[[ DATA IN THIS EXERCISE, beginning ]]

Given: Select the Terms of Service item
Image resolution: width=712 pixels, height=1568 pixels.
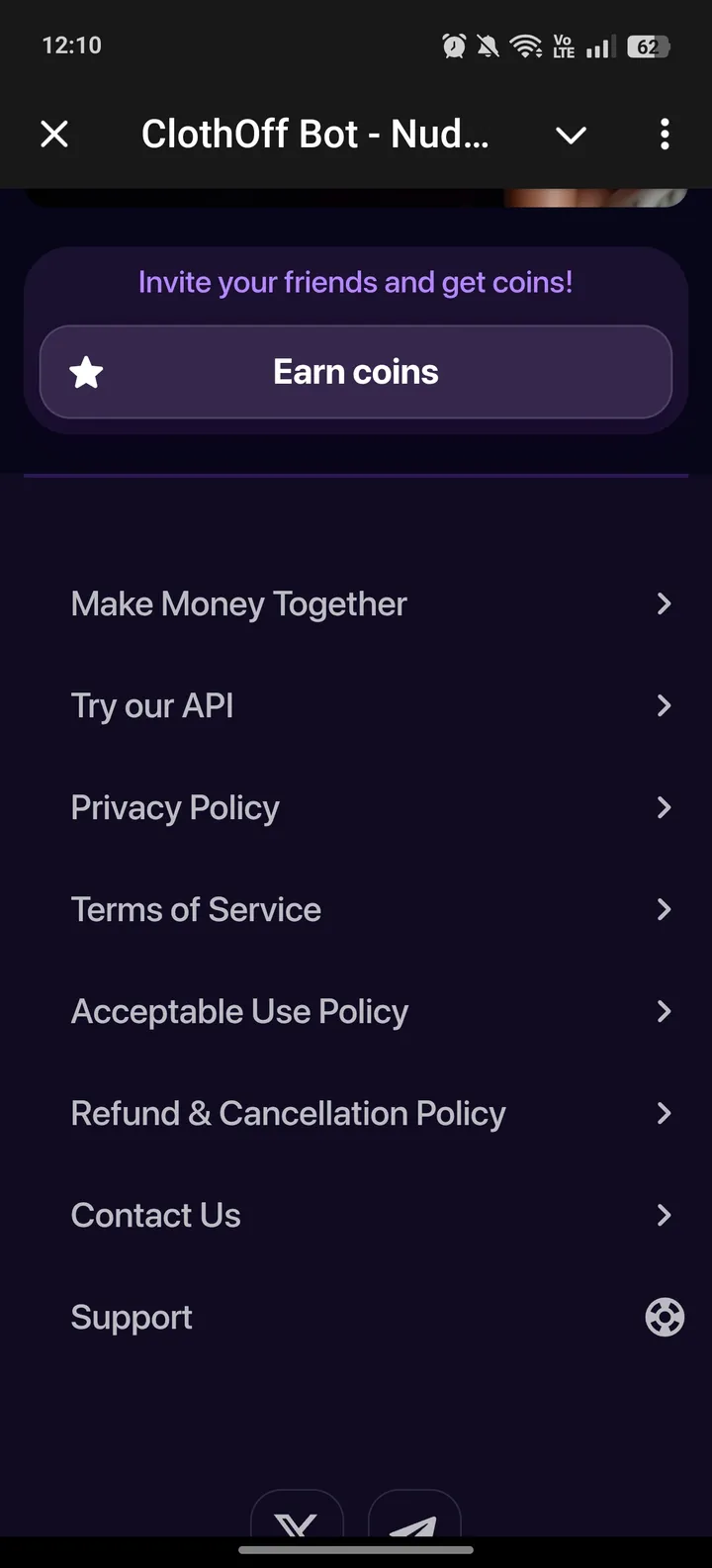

[[ DATA IN THIS EXERCISE, end ]]
[[ DATA IN THIS EXERCISE, beginning ]]

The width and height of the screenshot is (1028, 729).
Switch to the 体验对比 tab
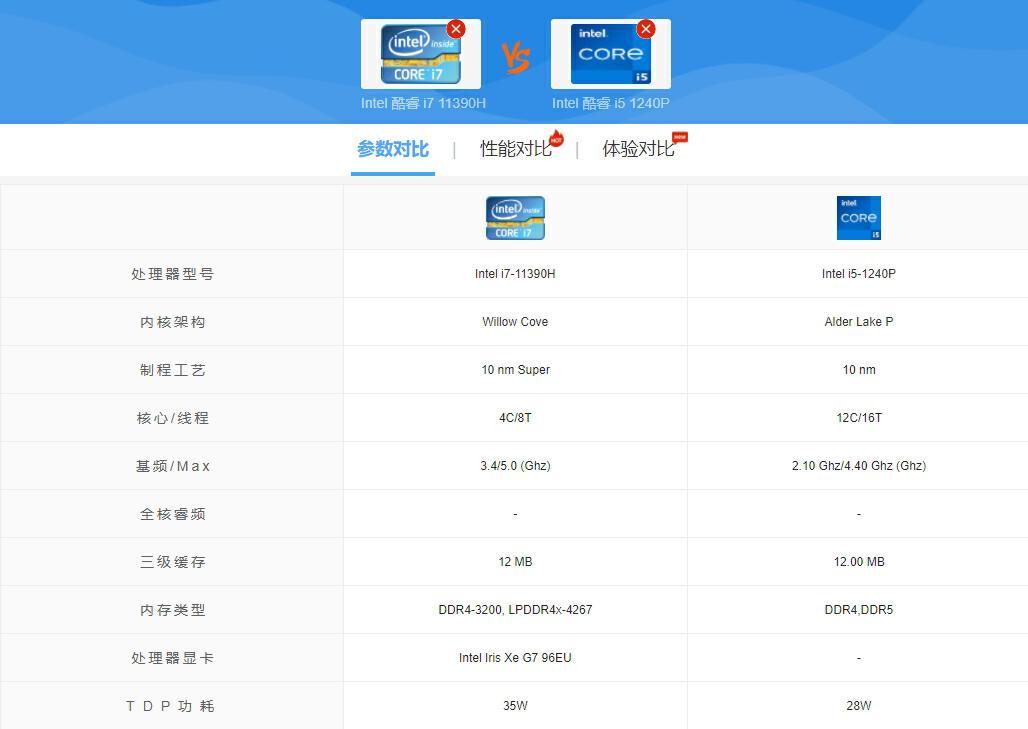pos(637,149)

[[ DATA IN THIS EXERCISE, end ]]

[EXERCISE REQUIREMENTS]
Where the listing above reaches the line that contains "Given: Select the Terms of Service item", start retyping, and finish with the line that contains "Image resolution: width=712"; reproduce those lines exactly and no others.

[TASK RESULT]
Given: Select the Terms of Service item
Image resolution: width=712 pixels, height=1568 pixels.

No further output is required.